Раздваивание семантизируется в гротескно-эмблематической фигуре «обезьяна» (sic!) в клетке зоопарка, названного метонимически тоже иностранцем: «бедный иностранец во внутреннем Zoo» [Шкловский 1966:191]. Для Шкловского позиция иностранца является важной поэтической категорией постороннего взгляда, вызывающего иронию, он активизирует значение морфем в слове, инаковость и страну ⁄ позицию. Он пишет о Бабеле: «Бабель прикидывается иностранцем, потому что этот прием, как и ирония, облегчал письмо» [Шкловский 1925: 154][263]. Употребление мужской словоформы «обезьян» объясняется в тексте: «обезьян» показан как человек (например, он читает газеты), он становится двойником рассказчика, который хиастически и сам становится животным. В гротескной параллели преобладает трагический полюс, ибо со смертью «обезьяна» умирает половина Я, предвещая утрату части этой ущербной идентичности иностранца за границей, предвещая выход из пограничного состояния и возвращение его из эмиграции на родину – обратно в советскую страну. Этот шаг можно понимать как «сдачу советского интеллигента».

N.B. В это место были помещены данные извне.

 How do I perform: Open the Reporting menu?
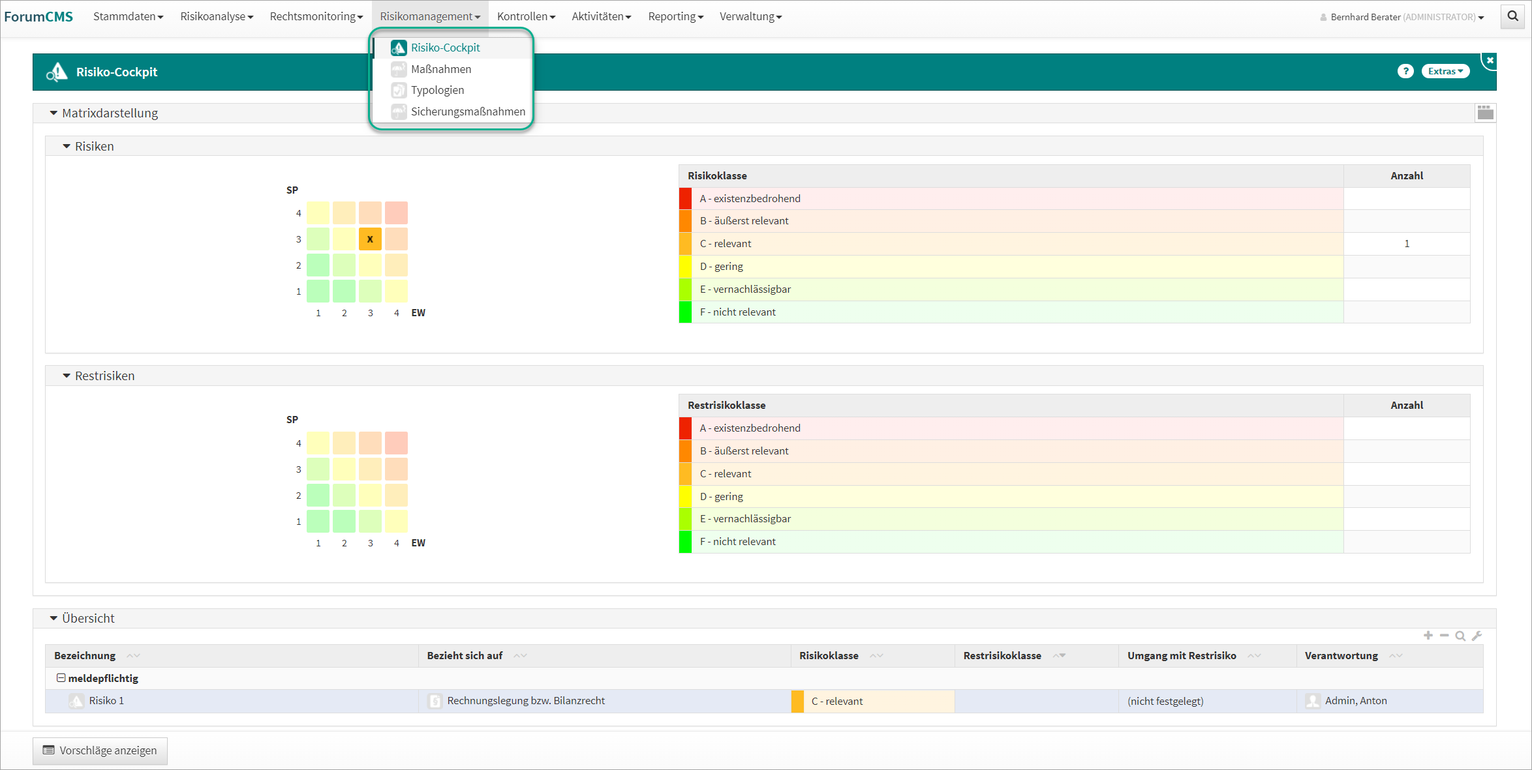click(x=675, y=16)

Формалист Шкловский применяет ряд неожиданных нарративных поворотов, усложняющих поэтическую структуру текста. Я рассказчика раздвоено не просто внутренне, но становится многослойным персонажем, который и действует, и наблюдает, и рассказывает, и вспоминает. Вся книга начинается с заявления о смене идентичности: достаточно переодеться, чтобы изменить себя [Шкловский 1966:175]. При демонстрации разрыва логической линии композиции и введения сомнений о достоверности, которые доходят до крайностей (печатается глава, страницы которой перечеркнуты красным крестом в книге), совершается акт и метафиктивного расшатывания текста, «разбалтывания» словами границ между реальностью и письмом. Нестабильность и обманчивость присутствуют постоянно: «Если вы поверите в мое композиционное разъяснение, то вам придется поверить и в то, что я сам написал Алино письмо к себе. Я не советую верить… Оно Алино. Впрочем, вы вообще ничего не поймете, так как все выброшено в корректуре» [Шкловский 1966: 227].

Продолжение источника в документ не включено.